リズム談話の時間 邦楽リズム史(ズンドコからなんちゃって2,4へ) - YouTube

バックビートおじさん派の人たちの言っていることはかなりやばくて、もしそれが妥当であるなら戦後の日本のポピュラー音楽の歴史の総書き換えみたいなことになるし、今まで偉大とされてきた人が戦犯であるかのような扱いに変わる。でも、聞けば聞くほど説得力があるように感じられてしまう。ぼくは自分の音楽的なセンス(聴取力)にまったく自信がないのだが、ぼくなどよりもずっと音楽に対して鋭く繊細な人の意見を聞きたいところだ。

(あと、動画ではそれほどでもないが―とはいえ動画でも「反日国」みたいな言葉を使っているが―Twitterを見ると、この人は看過できないレベルで政治的に問題のある人で、リズムとは関係ないところだが、そういうところでも既成の音楽家や音楽批評家との議論や対話が難しい感じがある。)

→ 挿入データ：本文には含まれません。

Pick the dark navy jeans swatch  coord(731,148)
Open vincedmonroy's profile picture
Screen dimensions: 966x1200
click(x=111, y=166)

⚫︎よく、日本のアイドルはクオリティが低いから、たとえば韓国のアイドルのような国際競争力がないといって「日本のアイドル批判」をする人がいるが(ここで「国際」というのは事実上アメリカのマーケットのことだが)、それは理屈が変で、国際競争力がないのはアイドルだけではなく、サザンやB’zミスチルみたいに、国内では圧倒的に売れているバンド(アーティスト)でも、国際競争力がないという点ではアイドルと何も変わらない。だからこれはクオリティの問題ではなく、何かもっと根本的な「感覚の違い」があるはずで、バックビートおじさんの主張はこれをうまく説明するものとなり得る。